__EXERCISE INSTRUCTIONS__
Please reproduce the following records word for word, leaving out the pictures.

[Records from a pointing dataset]
** Start **

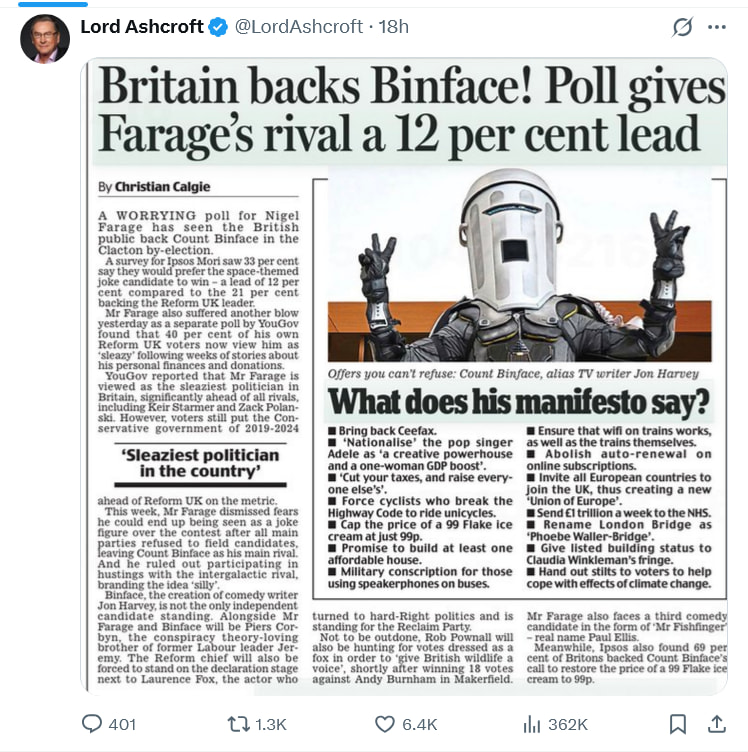This screenshot has width=748, height=752.
Task: Open the view analytics bar chart icon
Action: 531,724
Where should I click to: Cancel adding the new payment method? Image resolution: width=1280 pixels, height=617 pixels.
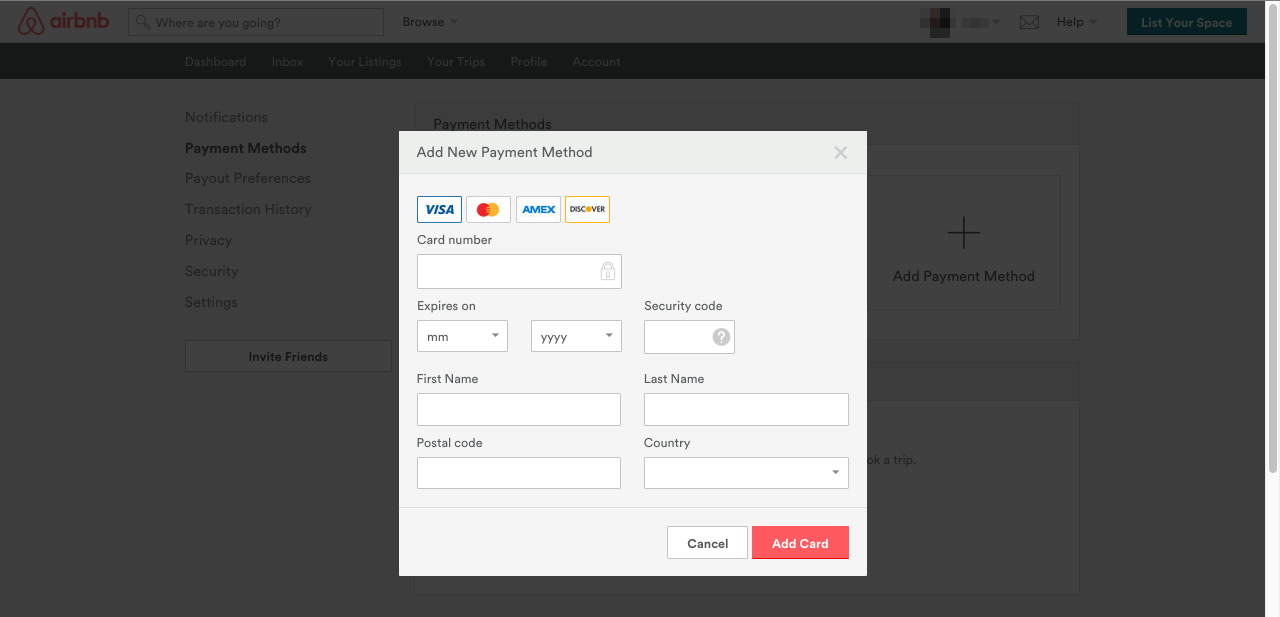coord(707,542)
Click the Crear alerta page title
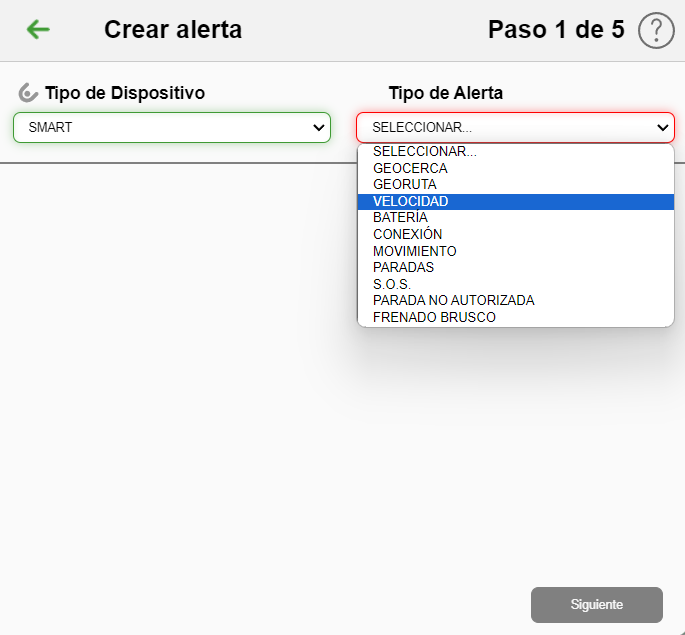685x635 pixels. click(x=173, y=30)
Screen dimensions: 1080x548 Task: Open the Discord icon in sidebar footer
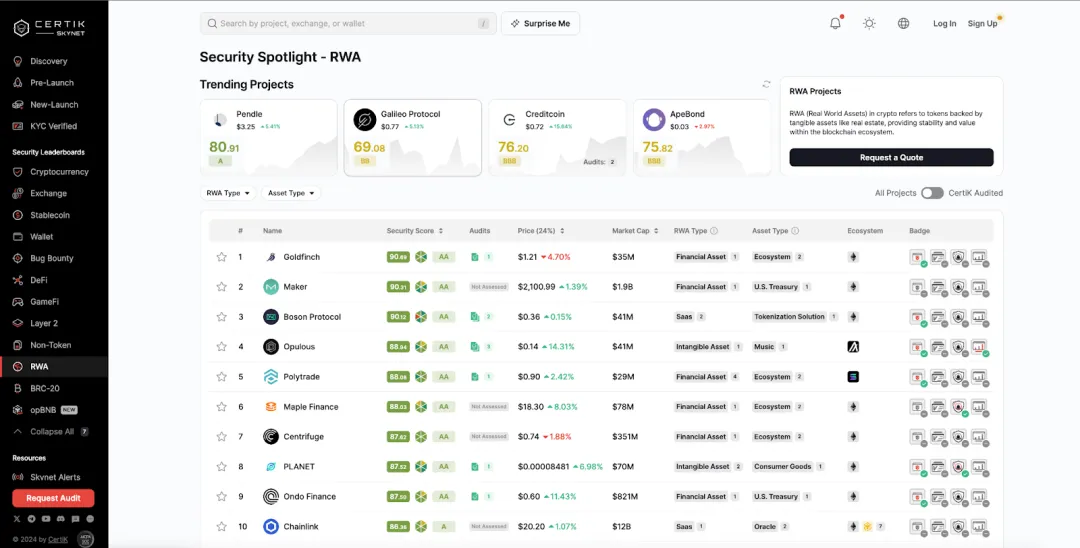[x=61, y=519]
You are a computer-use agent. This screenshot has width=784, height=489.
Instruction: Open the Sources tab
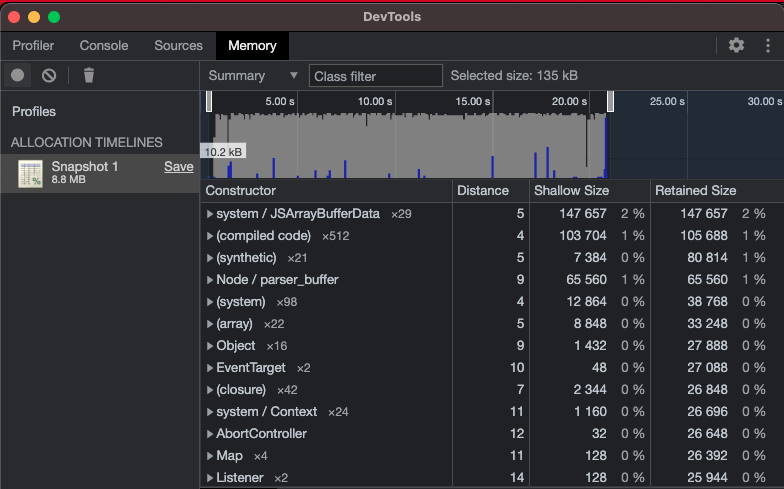pyautogui.click(x=178, y=45)
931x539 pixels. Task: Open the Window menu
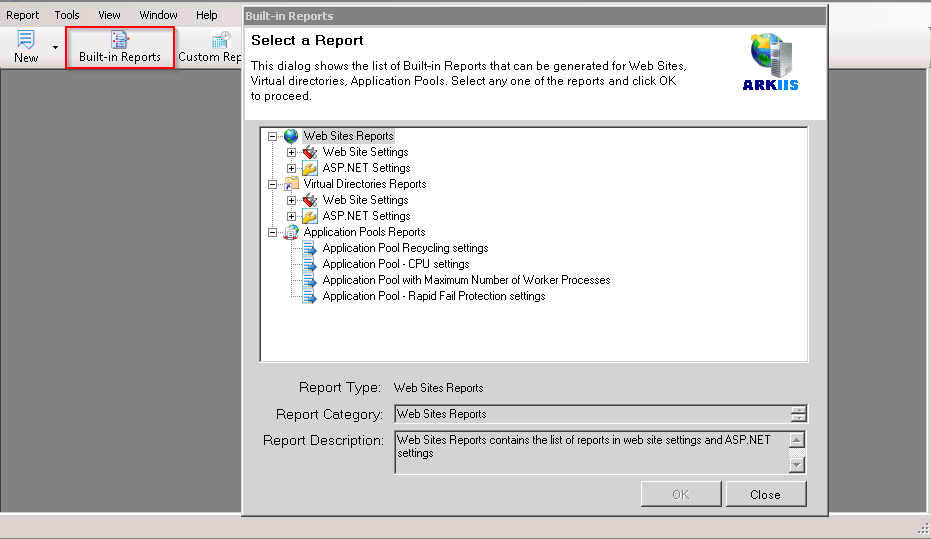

** End **

__SOLUTION TO THE PROBLEM__
This screenshot has width=748, height=752.
Task: Open the view analytics bar chart icon
Action: 531,724
Where should I click to: Cancel adding the new payment method? Image resolution: width=1280 pixels, height=617 pixels.
coord(707,542)
Click the Crear alerta page title
685x635 pixels. click(x=173, y=30)
Screen dimensions: 1080x548 Task: Open the Discord icon in sidebar footer
[x=61, y=519]
You are a computer-use agent. This screenshot has width=784, height=489.
Instruction: Open the Sources tab
pyautogui.click(x=178, y=45)
931x539 pixels. Task: Open the Window menu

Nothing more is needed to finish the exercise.